Document Type

Thesis

Publication details

Mason, S 2011, 'Regional unemployment disparities and the affect of industrial diversity', MBA thesis, Southern Cross University, Lismore, NSW.

Copyright S Mason 2011

Abstract

The aim of this research is to demonstrate by data analysis that significant variations in regional unemployment rates still exist in today’s relatively low unemployment rate Australian economy. This analysis then draws conclusions as to whether these variations have any links to the level of industry diversification within the case study area and NSW Australian Bureau of Statistics (ABS), Statistical Districts (SDists), with a view to regional policy development and further research.

This research used ABS Census of Population and Housing data, to empirically investigate trends in regional unemployment rates in forty nine, non capital city, ABS Statistical Divisions (SDs) throughout Australia, for the period 1986 to 2006. This study furthers the research of Howard and Buultjens (1999), and establishes that regional unemployment disparities, which occurred in Australia’s SDs from 1986 to 1996, continue through to 2006 albeit to varying degrees.

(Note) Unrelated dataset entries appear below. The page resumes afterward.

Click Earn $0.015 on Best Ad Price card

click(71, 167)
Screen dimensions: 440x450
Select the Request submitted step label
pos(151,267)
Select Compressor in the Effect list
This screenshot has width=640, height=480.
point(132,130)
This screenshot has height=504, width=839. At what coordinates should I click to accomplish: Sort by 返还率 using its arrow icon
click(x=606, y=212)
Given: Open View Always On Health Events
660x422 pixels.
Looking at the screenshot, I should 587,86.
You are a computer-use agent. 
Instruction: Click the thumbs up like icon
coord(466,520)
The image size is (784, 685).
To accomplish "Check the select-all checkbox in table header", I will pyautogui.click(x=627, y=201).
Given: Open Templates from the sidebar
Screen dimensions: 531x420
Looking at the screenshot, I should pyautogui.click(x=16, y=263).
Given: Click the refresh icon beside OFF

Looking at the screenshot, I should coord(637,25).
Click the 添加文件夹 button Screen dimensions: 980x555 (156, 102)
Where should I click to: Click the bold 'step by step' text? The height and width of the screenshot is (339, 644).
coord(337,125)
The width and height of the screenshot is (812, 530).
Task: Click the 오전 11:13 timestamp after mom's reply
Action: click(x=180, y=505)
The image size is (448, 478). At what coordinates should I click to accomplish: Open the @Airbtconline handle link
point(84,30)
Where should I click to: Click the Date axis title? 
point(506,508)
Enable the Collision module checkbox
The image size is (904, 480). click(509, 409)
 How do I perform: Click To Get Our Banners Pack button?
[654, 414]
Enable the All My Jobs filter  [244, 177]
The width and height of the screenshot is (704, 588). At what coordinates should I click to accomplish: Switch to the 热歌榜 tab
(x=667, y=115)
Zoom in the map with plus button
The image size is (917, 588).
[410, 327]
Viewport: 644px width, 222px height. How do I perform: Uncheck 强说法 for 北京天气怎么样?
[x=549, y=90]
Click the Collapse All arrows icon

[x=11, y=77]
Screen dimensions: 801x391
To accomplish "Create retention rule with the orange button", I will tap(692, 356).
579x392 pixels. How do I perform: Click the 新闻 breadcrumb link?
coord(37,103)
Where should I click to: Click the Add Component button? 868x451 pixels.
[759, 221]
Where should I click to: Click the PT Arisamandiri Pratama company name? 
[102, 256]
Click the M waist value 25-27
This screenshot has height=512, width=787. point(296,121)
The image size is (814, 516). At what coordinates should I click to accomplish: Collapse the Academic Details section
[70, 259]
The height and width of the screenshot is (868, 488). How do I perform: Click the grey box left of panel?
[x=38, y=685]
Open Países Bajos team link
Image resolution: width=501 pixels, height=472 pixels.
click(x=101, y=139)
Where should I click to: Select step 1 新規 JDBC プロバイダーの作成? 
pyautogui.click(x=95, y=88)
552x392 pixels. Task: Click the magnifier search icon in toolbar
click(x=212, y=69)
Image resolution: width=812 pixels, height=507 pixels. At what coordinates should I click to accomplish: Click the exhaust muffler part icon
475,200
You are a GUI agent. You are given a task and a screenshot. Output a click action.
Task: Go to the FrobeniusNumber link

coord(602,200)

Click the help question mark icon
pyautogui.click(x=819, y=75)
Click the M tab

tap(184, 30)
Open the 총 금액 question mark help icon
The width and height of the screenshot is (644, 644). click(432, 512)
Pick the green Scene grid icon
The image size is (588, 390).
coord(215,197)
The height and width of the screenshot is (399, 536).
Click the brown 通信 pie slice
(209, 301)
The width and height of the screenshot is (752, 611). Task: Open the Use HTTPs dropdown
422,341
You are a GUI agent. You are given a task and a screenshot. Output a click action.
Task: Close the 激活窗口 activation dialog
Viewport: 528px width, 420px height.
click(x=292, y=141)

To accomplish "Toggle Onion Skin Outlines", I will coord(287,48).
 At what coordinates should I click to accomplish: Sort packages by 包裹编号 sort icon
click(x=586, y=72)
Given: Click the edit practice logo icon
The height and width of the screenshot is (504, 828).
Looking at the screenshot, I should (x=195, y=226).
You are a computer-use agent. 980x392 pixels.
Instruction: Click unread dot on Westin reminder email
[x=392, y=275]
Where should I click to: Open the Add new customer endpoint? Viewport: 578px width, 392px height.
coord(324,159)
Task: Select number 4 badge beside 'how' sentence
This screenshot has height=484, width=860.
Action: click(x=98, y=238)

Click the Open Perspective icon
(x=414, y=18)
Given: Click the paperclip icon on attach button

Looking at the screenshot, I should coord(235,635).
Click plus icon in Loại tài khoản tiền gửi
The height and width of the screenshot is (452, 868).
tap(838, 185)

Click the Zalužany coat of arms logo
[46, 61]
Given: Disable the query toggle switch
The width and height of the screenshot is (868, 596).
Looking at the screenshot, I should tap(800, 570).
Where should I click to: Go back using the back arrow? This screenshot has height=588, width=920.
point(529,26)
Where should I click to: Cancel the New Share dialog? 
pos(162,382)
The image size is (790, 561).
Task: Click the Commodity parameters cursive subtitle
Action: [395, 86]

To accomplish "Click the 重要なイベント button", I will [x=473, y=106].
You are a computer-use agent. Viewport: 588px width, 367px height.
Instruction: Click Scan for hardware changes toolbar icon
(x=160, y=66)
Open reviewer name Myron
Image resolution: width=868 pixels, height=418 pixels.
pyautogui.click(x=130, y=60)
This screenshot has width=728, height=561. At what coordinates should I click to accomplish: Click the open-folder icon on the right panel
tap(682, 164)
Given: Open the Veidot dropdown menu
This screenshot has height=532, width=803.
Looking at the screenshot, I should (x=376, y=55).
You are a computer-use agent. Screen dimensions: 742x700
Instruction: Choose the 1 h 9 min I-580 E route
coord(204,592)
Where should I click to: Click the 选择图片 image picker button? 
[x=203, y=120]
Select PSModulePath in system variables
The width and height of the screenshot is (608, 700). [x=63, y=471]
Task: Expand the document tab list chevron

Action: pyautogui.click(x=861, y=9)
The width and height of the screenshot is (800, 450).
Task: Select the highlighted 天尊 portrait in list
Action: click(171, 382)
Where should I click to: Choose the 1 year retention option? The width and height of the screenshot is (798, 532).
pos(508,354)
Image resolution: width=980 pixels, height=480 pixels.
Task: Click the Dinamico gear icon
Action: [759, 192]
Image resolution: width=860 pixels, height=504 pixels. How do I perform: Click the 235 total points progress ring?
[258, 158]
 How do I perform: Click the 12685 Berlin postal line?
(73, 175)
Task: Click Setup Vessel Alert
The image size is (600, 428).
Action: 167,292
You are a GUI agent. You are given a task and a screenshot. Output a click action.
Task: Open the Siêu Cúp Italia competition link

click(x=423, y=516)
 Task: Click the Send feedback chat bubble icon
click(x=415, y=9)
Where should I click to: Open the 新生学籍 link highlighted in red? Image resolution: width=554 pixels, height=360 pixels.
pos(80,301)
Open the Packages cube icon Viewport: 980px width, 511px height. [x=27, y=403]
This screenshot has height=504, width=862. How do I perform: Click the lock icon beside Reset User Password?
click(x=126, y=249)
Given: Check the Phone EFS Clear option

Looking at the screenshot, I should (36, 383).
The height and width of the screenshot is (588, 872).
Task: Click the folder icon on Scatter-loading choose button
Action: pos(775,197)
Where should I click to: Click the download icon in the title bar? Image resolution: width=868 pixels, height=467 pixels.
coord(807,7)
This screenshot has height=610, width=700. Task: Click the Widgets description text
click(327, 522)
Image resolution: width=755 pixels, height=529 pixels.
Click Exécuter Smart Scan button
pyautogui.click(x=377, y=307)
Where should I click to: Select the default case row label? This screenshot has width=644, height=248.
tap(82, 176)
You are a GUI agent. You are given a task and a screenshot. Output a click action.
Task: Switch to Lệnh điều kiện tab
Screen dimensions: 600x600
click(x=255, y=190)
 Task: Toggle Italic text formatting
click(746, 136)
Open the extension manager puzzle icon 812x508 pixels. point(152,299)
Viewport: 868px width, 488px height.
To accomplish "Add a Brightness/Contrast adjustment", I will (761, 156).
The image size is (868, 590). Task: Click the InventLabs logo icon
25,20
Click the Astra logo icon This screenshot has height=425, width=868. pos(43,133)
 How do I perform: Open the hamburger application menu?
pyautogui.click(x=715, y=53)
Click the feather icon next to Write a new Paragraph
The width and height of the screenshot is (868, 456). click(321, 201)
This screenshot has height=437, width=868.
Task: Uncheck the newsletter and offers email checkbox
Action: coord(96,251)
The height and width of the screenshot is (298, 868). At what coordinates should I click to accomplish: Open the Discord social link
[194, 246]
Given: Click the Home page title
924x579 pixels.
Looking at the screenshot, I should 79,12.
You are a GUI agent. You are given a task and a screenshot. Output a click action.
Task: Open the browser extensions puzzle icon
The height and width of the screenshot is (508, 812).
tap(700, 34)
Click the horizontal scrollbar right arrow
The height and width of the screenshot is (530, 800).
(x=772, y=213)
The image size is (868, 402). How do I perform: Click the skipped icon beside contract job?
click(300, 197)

This research also uses ABS Census of Population and Housing data to explore whether there is a correlation between the level of regional industry specialisation and regional employment outcomes by disaggregating the SDs of N.S.W. into fourteen SDists, to compare unemployment outcomes from 1996 to 2006, with industry diversity levels in these SDists, over the same period. The national average index of industrial diversity measurement is used to aggregate regional industrial diversity levels.

This research found that some NSW SDists have become more industrially diverse while others have become more industrially specialised over the study period. Generally there has been an overall improvement in unemployment outcomes at the SDist level over the study period however this could be argued to be symptomatic of years of increased GDP spilling over to the regions rather than specific industrial diversity outcomes. Further not all outcomes reflect the commonly held view in the literature that industry diversity leads to lower unemployment. Specific industry categories within SDists are more likely to affect unemployment outcomes than an overall industry national average index score.